### [Required action]
Every line of the records below that holds the word "agent" should be copied out.

### [The input]
+++++

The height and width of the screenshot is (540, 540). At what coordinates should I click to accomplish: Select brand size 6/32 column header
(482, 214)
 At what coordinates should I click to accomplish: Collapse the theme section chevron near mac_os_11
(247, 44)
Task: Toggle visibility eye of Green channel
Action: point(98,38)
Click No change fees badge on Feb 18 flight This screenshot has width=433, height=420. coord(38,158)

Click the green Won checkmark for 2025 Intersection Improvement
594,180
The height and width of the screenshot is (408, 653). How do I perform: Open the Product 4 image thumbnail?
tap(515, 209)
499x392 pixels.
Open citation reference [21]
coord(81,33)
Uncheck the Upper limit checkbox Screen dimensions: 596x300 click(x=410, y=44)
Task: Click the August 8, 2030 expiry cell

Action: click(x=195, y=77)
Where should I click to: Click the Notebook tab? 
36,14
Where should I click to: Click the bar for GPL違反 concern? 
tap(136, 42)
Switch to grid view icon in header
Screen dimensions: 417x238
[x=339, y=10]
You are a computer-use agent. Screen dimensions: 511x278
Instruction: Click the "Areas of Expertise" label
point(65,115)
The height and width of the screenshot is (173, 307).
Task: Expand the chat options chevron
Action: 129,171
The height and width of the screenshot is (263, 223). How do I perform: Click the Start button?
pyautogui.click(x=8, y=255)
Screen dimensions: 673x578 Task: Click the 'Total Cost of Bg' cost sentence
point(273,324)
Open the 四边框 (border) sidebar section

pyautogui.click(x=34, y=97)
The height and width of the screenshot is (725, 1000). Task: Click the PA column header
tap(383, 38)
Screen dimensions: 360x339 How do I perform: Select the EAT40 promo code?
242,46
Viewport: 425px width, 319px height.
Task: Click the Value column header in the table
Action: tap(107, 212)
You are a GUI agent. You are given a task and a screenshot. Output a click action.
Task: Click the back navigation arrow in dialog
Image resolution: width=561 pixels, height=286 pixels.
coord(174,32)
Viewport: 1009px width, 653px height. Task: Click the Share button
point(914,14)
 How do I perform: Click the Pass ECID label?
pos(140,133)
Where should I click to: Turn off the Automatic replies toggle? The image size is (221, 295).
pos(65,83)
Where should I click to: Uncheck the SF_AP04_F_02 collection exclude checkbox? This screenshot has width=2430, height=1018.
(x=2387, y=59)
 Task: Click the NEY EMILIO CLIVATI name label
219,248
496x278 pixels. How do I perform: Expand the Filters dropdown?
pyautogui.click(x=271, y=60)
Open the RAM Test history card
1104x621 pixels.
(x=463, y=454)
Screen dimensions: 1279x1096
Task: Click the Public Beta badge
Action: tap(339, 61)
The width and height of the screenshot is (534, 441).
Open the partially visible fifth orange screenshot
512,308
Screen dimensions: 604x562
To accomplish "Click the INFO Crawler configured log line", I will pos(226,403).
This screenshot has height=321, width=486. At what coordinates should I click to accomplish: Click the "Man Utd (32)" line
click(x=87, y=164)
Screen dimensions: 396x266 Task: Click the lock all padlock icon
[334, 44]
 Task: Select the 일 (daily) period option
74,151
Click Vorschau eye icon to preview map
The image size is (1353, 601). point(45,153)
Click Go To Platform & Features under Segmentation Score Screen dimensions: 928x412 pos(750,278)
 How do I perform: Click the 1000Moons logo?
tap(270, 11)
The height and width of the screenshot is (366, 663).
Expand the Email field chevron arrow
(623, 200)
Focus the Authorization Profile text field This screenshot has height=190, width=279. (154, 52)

+++++

### [Solved exercise]
You are a computer-use agent. Screen dimensions: 511x278
You are a GUI agent. You are given a task and a screenshot. Output a click action.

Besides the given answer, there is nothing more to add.